Saturday, November 15, 2008

Sharper Than a Serpent's Tooth...

Just saw the first review of The Sky Took Him, by the always first, always complimentary Harriet Klausner, who can be counted on to make you want to keep writing.


“...The latest Oklahoma historical amateur sleuth story ... is a fabulous entry in one of the best continuing WWI era sagas. ... Fans will fully appreciate this strong story while thinking the sooner Donis Casey writes her next Tucker tale the better.” 

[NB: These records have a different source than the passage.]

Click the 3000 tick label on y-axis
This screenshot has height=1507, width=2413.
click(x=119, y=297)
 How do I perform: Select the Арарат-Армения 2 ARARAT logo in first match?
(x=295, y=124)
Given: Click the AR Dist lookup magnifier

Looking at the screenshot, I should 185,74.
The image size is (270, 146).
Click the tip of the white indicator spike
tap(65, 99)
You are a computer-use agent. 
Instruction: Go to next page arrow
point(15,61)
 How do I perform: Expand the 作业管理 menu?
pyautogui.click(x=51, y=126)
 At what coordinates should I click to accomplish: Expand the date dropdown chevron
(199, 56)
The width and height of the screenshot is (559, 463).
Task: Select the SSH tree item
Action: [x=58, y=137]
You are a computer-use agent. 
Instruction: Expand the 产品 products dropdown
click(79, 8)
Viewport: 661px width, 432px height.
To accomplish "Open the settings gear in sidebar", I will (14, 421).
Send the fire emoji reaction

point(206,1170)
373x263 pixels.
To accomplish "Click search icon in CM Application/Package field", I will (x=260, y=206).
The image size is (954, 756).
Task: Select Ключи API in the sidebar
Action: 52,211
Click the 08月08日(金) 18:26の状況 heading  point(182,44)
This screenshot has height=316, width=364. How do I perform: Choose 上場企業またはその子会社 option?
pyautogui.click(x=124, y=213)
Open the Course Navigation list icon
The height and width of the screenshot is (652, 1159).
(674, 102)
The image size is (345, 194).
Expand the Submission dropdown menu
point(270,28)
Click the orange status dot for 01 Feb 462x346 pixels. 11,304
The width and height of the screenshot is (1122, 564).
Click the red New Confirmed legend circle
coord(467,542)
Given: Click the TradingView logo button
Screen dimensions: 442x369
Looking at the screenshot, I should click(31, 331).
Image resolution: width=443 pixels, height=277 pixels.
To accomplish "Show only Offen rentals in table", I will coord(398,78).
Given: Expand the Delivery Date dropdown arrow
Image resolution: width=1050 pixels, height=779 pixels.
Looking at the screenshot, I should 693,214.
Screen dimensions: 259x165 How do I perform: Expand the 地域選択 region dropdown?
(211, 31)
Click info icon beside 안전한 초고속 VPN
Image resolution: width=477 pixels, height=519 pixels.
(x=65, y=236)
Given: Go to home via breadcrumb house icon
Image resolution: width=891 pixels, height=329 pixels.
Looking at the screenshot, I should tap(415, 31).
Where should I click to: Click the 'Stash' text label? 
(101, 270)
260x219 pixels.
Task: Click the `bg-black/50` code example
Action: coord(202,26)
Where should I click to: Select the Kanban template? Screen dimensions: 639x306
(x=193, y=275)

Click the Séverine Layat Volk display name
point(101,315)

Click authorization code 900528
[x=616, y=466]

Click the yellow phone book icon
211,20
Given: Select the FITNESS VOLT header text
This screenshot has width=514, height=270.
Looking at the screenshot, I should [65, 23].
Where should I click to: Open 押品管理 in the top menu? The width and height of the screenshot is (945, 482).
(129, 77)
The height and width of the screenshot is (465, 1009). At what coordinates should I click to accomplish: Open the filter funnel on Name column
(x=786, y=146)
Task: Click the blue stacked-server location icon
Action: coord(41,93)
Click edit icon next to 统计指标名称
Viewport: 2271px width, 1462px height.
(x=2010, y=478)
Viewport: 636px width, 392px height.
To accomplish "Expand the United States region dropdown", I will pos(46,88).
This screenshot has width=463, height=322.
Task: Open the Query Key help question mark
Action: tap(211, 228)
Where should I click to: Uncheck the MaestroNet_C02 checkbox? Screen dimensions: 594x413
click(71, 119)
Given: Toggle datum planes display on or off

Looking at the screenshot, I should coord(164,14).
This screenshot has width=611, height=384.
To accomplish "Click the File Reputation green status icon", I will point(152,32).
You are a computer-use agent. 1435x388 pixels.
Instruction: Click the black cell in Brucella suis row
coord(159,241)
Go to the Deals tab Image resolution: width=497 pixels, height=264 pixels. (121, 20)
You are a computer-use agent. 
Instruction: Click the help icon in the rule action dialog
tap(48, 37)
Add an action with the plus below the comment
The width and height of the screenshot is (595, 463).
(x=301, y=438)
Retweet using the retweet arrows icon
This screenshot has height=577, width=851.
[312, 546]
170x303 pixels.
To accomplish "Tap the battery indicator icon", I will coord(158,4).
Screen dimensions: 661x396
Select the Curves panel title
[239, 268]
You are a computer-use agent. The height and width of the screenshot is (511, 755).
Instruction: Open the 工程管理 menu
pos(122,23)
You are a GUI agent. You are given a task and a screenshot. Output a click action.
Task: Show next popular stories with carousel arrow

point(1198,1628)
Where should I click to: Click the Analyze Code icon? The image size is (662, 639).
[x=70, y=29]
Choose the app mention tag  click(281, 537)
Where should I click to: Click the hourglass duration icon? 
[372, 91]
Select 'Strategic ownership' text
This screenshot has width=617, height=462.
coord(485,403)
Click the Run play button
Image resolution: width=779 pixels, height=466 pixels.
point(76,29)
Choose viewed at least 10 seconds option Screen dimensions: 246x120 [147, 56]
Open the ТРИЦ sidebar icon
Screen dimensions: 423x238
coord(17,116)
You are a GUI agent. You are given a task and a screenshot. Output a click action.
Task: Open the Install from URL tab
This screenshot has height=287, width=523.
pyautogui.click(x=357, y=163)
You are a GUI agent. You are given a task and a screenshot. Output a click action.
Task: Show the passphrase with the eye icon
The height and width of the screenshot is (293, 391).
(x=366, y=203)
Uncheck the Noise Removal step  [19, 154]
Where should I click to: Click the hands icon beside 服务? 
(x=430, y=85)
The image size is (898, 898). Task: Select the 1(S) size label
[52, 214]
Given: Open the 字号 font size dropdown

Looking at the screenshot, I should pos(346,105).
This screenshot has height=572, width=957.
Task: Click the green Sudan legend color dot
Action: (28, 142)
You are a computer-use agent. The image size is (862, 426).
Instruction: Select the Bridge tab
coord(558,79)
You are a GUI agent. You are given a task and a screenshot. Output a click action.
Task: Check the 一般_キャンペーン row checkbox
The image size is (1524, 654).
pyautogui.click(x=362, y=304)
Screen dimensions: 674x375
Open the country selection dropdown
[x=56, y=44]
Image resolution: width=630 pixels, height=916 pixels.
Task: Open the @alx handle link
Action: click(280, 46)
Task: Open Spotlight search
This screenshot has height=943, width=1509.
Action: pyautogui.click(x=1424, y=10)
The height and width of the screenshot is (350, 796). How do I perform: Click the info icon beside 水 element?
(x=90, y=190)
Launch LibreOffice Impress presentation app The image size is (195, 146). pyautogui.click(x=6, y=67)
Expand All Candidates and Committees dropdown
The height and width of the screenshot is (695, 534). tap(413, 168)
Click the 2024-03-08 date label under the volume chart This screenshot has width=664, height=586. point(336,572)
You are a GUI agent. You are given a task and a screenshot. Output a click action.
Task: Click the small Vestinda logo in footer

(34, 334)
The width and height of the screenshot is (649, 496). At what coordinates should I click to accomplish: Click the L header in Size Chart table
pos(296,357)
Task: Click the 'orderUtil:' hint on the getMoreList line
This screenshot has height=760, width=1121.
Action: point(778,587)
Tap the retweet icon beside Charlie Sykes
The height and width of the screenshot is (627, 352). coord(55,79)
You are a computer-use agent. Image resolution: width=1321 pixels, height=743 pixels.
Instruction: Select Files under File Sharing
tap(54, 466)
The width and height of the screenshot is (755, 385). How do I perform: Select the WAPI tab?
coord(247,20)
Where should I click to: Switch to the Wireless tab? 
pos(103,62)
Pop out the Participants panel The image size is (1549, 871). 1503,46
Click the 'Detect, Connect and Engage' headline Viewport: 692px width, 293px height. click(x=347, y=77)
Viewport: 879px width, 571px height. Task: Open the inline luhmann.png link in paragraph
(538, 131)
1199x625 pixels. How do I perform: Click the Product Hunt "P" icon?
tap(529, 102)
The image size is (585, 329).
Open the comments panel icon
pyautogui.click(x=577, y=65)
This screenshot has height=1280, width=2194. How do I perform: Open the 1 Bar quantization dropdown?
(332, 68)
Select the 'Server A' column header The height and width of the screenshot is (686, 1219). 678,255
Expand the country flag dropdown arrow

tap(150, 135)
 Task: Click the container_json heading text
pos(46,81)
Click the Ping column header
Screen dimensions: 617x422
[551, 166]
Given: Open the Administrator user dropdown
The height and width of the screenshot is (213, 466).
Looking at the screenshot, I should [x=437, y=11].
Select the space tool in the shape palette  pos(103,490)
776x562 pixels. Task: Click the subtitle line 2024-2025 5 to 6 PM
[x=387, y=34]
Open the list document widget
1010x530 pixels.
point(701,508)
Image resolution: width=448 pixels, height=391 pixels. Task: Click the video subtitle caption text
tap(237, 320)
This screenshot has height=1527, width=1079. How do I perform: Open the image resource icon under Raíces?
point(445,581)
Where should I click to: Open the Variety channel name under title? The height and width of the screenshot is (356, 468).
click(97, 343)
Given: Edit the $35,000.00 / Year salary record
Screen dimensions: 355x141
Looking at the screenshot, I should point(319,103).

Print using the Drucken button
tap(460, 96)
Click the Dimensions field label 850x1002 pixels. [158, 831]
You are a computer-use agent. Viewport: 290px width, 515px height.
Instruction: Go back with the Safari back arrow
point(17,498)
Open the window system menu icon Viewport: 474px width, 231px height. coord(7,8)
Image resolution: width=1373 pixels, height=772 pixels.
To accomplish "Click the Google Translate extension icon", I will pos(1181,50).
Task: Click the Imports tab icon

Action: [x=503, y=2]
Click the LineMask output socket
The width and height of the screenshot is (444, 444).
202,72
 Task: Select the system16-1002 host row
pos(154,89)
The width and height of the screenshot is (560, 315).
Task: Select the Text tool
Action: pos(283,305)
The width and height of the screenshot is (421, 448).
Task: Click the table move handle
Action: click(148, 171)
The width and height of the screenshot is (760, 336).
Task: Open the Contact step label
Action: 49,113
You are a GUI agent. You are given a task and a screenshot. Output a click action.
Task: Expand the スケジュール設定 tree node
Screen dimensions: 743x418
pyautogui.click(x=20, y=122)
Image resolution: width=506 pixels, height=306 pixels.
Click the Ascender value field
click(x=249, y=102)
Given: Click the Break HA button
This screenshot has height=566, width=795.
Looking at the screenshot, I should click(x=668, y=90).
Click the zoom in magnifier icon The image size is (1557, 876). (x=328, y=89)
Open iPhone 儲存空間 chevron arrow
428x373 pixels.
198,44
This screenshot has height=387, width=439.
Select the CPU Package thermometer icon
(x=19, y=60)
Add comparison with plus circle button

Love it. Thank you, Harriet.  


I’m enjoying this thread about character names.  I don’t usually have a problem with names, since many of the characters in my series are inspired by or based on actual relatives of mine.  And even if they aren’t, my ancestors provide me with the most intriguing list of names to choose from.  Most of the time, I don’t have to use any imagination at all.  “Alafair” was my great-grandmother’s name.  My other great-grandmothers were Selinda, Rena, and Ollie.  My grandmothers were Phoebe Lois and Chesner.  All the kids in the series are named after relatives, even Gee Dub.  Now, how could I make up anything better?


However, as for characters not behaving, I, too, am having as much trouble as my blogmates when it comes to herding the cast of my current book in the direction I hoped they would go.  In each of my books, a different one of Alafair’s kids takes a central roll.  My dearest wish is to have this book be about one child, but another one of the kids simply will not stay in the background. 

 

When I started this book, the plan was for the action to revolve around the Green Corn Rebellion, which was an aborted Socialist anti-war rebellion that occurred in Oklahoma in August of 1917. Did you know that Oklahoma was quite the leftist state before WWI?  I find that fact interesting.  My characters, however ... not so much, apparently.


This is becoming entirely exasperating, but what is one to do?  You can raise your children in the best manner you know how, but they end up going off and living their own lives in spite of you.